Fragmentación criminal y expansión territorial
La guerra contra el narcotráfico provocó una fragmentación del crimen organizado. Estimaciones académicas indican que, antes de 2006, operaban menos de 10 cárteles en no más de 100 municipios. Para 2020, había más de 75 grupos activos en aproximadamente 1,000 municipios del país. Esta presencia expandida ayuda a explicar las dificultades que tuvieron los dos últimos gobiernos para contrarrestar a las organizaciones criminales.
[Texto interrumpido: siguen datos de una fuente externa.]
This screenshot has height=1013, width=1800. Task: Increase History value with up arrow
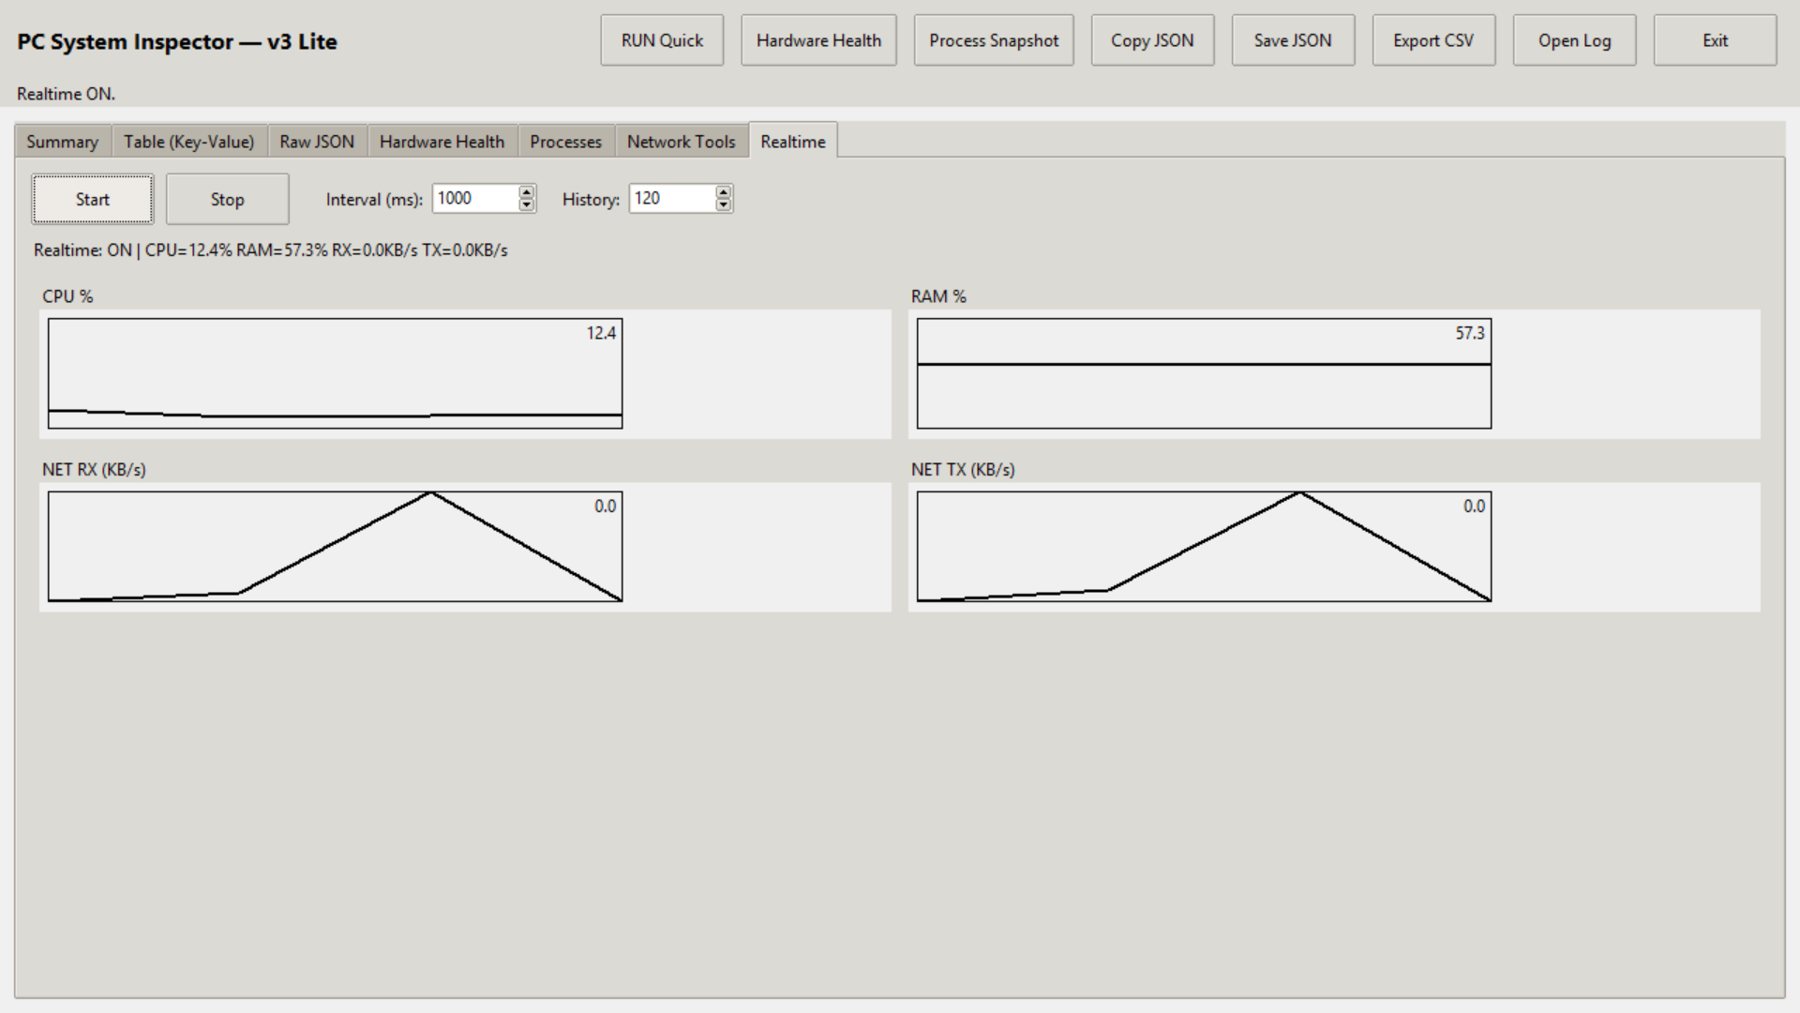point(723,192)
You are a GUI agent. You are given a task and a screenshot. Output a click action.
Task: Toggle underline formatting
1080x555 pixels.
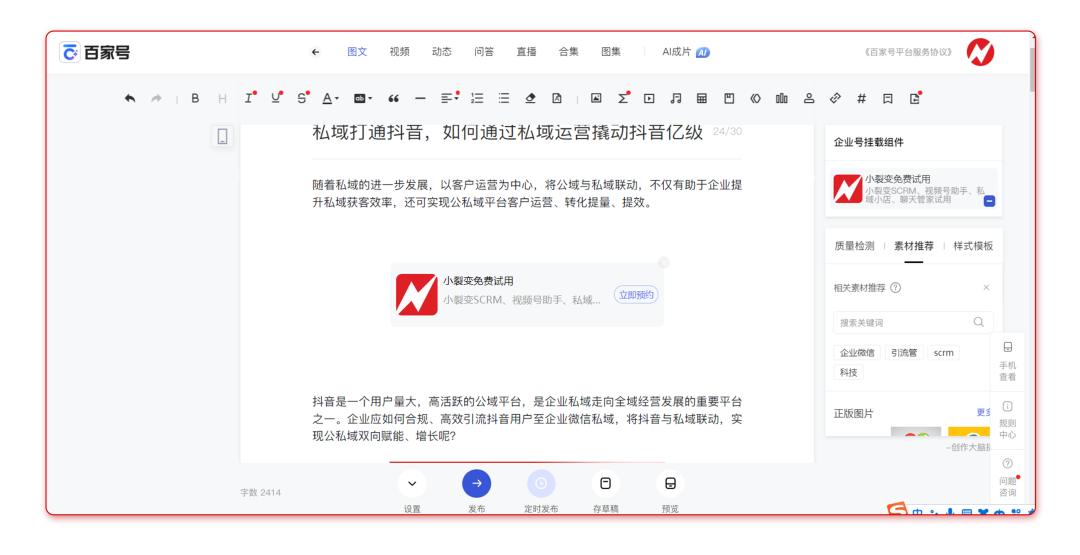pos(276,98)
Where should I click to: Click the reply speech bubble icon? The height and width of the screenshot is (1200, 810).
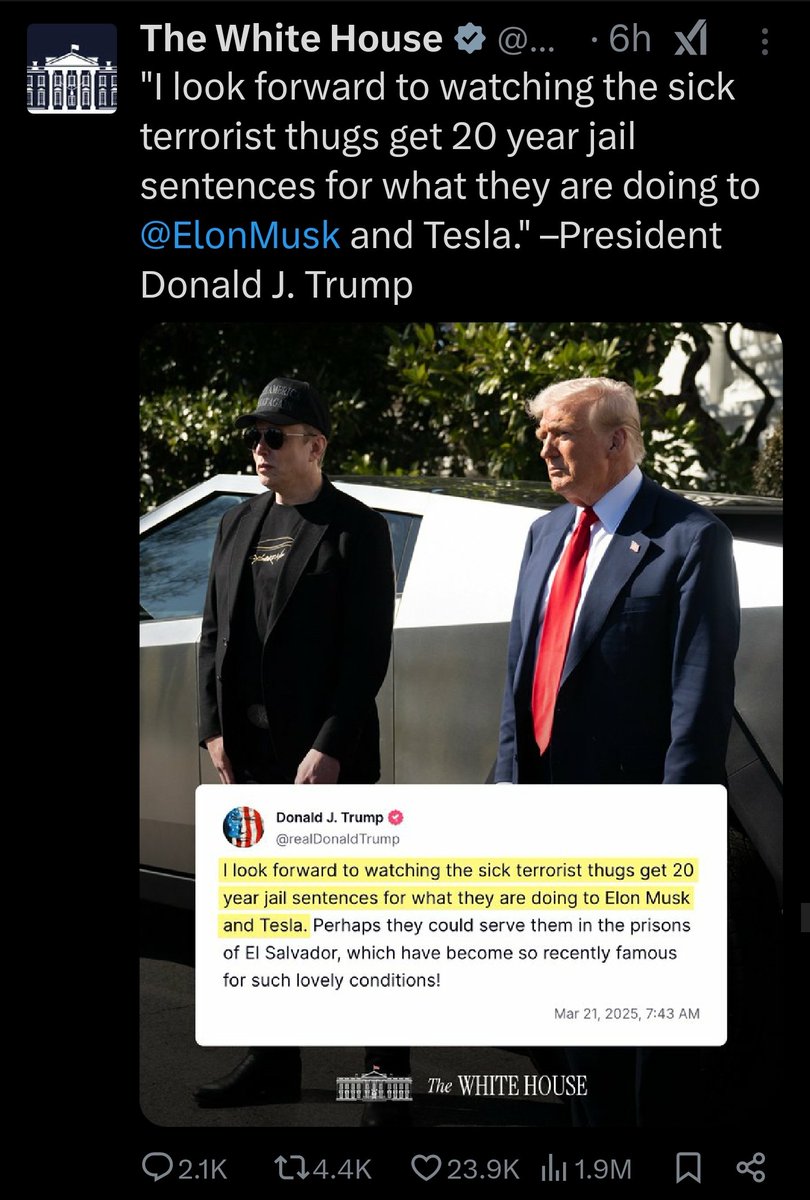[x=156, y=1167]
Esta expansión ha generado dos problemas clave. En primer lugar, el crimen organizado funciona como una hidra: al eliminar una célula, surgen dos nuevas en disputa por el control. Ejemplo de ello son los enfrentamientos entre facciones como “Los Chapitos” y “La Mayiza”. En segundo lugar, al no poseer monopolios criminales, estos nuevos grupos buscan diversificar sus actividades criminales (extorsión, secuestro, cobro de piso, minería ilegal) afectando la vida económica y social de más comunidades.
¿Qué se puede hacer?
Las lecciones de los últimos sexenios son claras: la militarización no ha dado resultados. Las violaciones de derechos humanos y el incremento de personas desaparecidas han erosionado la confianza ciudadana en las instituciones. Además, la expansión y atomización del crimen organizado ha vuelto más difícil enfrentarlo.
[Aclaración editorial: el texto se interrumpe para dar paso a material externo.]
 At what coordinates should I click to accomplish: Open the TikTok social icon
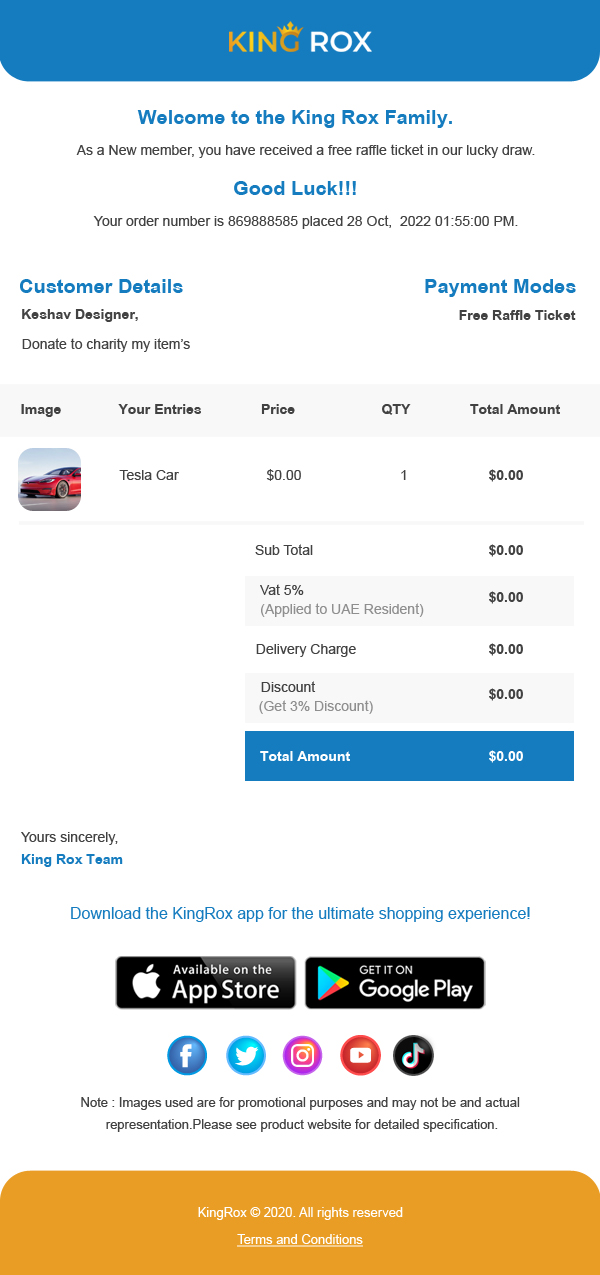(414, 1056)
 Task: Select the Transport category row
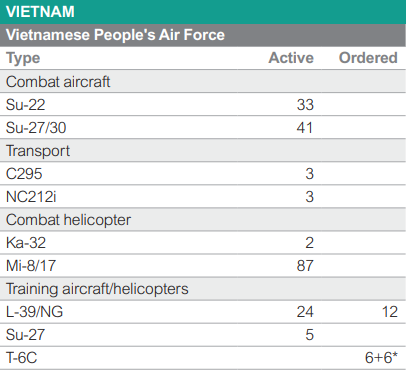tap(203, 151)
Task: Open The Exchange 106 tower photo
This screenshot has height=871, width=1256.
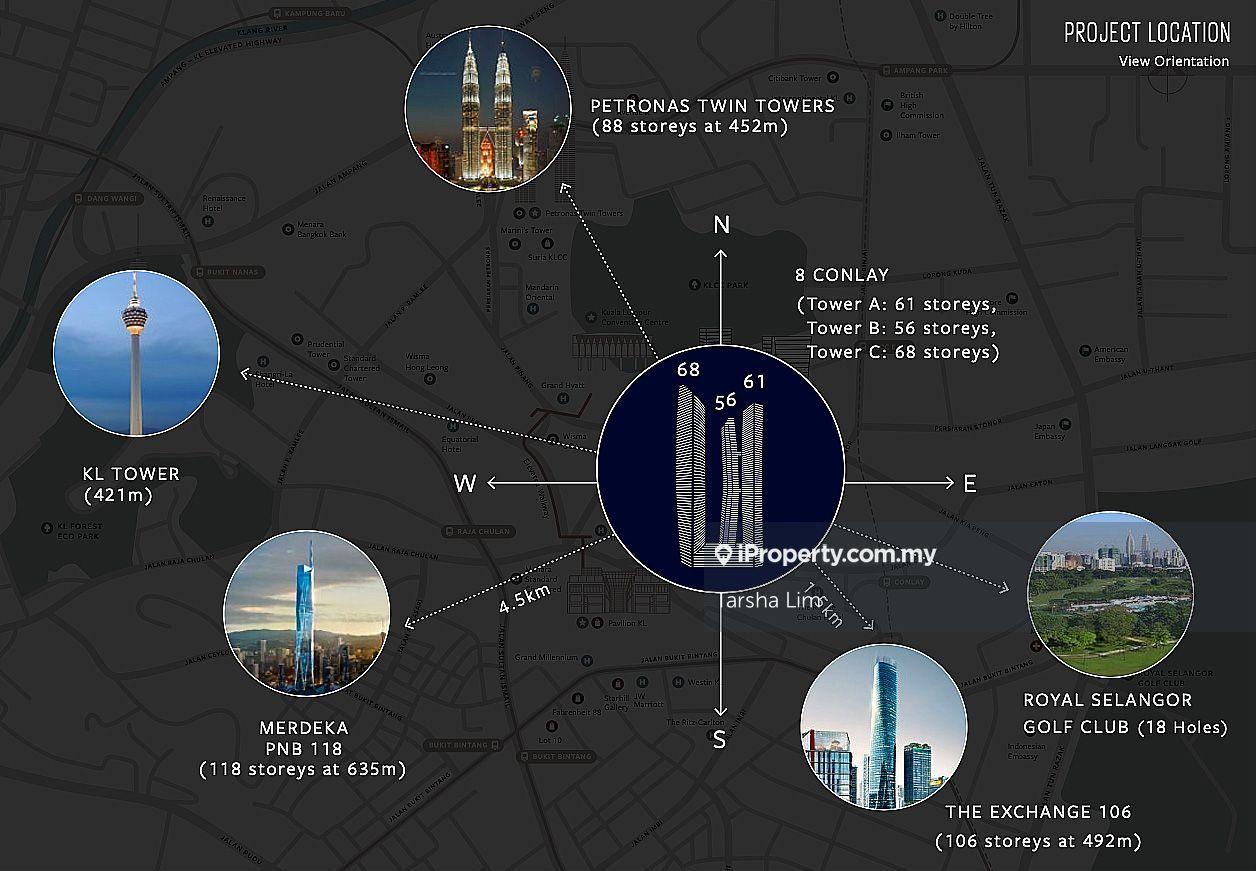Action: tap(884, 726)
Algunos analistas voltean la mirada hacia experiencias internacionales. El caso de El Salvador y su política de mano dura ha reducido la violencia y devuelto la seguridad a las calles. Sin embargo, esto ha venido acompañado de serias violaciones de derechos humanos, detenciones arbitrarias y reformas que ponen en entredicho la democracia. La estabilidad aparente depende de que el actual presidente permanezca en el poder, lo cual puede conseguir gracias a las recientes reformas políticas que garantizan la posibilidad de reelección indefinida.
Otra experiencia es la de Colombia, que firmó un acuerdo de paz con la guerrilla más antigua del continente. Pese a las críticas, la participación política de los excombatientes fue clave para lograr el diálogo. No obstante, en México, los cárteles carecen de objetivos políticos claros, lo que hace inviable una solución negociada en las condiciones actuales.
El reto pendiente
Frente a una violencia cada vez más descentralizada, persistente y brutal, el Estado mexicano enfrenta un dilema: persistir en una estrategia militar que ha mostrado sus límites, o diseñar un nuevo enfoque integral que combine fortalecimiento institucional, desarrollo regional y una reconstrucción del tejido social.
La historia reciente demuestra que, sin una transformación profunda en la estrategia de seguridad, el país seguirá atrapado en una espiral de violencia que amenaza no sólo la vida de sus ciudadanos, sino la viabilidad misma del Estado de derecho y la democracia.